Editorials

Manatee County budget proposal represents reasonable austerity

In his budget message to Manatee County commissioners on Thursday, county Administrator Ed Hunzeker outlined a taxpayer- and employee-friendly spending proposal for fiscal year 2012-2013. The $458 million budget proposal avoids both a tax increase and worker layoffs while providing a wage increase to county employees.

This should play well with voters and commissioners during an election year when four commission seats will be on the ballot. Currently, three of those seats are contested, though candidate qualifying this week could yield a fourth race.

Manatee County's fiscally sound practice of preparing budget outlines beyond the next fiscal year is not occurring this time. Most of the blame belongs to the state Legislature and Gov. Rick Scott for creating unfunded mandates and several unknowns -- "state decisions which repeatedly derail our planning efforts," Hunzeker stated in his message to commissioners.

Last year, though, the board approved an outline that included the coming fiscal year, so many decisions remain in place, and Thursday's presentation focused on major adjustments and updates.

The biggest shift is reversing last year's idea of cutting $4 million, instead spending reserves to maintain most county services at current levels. Hunzeker predicted board and public opposition to program reductions based on last year's uproar over cuts in emergency medical services and transportation.

This year's potential reductions could have come in code enforcement, libraries and animal services -- even spreading to economic development incentives and nonprofit agencies.

Still, modest reductions are sprinkled throughout the budget. Plus, four positions will be eliminated by attrition.

After downsizing government and reducing county spending by $132 million over the past six years while property owners saved almost $83 million in taxes, enough is enough for now.

A 'status quo' proposal

"We believe it would be best to maintain the status quo for a year," Hunzeker stated, "and then take a more strategic approach to budget reductions if necessary in the next biennial budget ..."

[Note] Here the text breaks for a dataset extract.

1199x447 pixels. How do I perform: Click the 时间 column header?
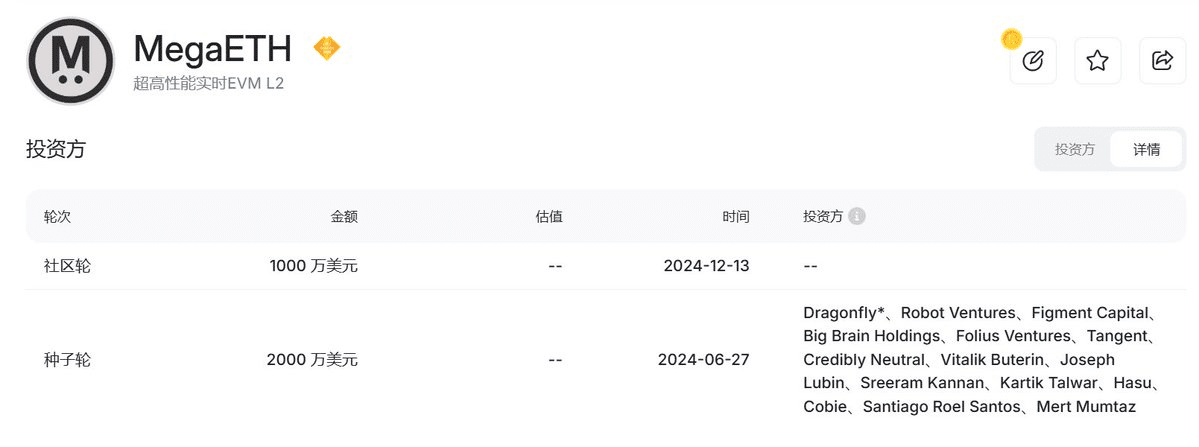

This presents a problem of deficit spending as reserves continue to be spent, but the county administrator also noted that as long as the county avoids new budget obligations there are enough reserves for the near future. Since Manatee's bond ratings remain strong -- the AAA by Fitch Ratings is the highest mark -- and the budget proposal retains current reserve policies, those ratings won't be jeopardized, county staff conclude.

While county employees have not received a pay increase in five years, their checks have dropped with the new 3 percent salary contribution into their state pensions and higher payments for health benefits.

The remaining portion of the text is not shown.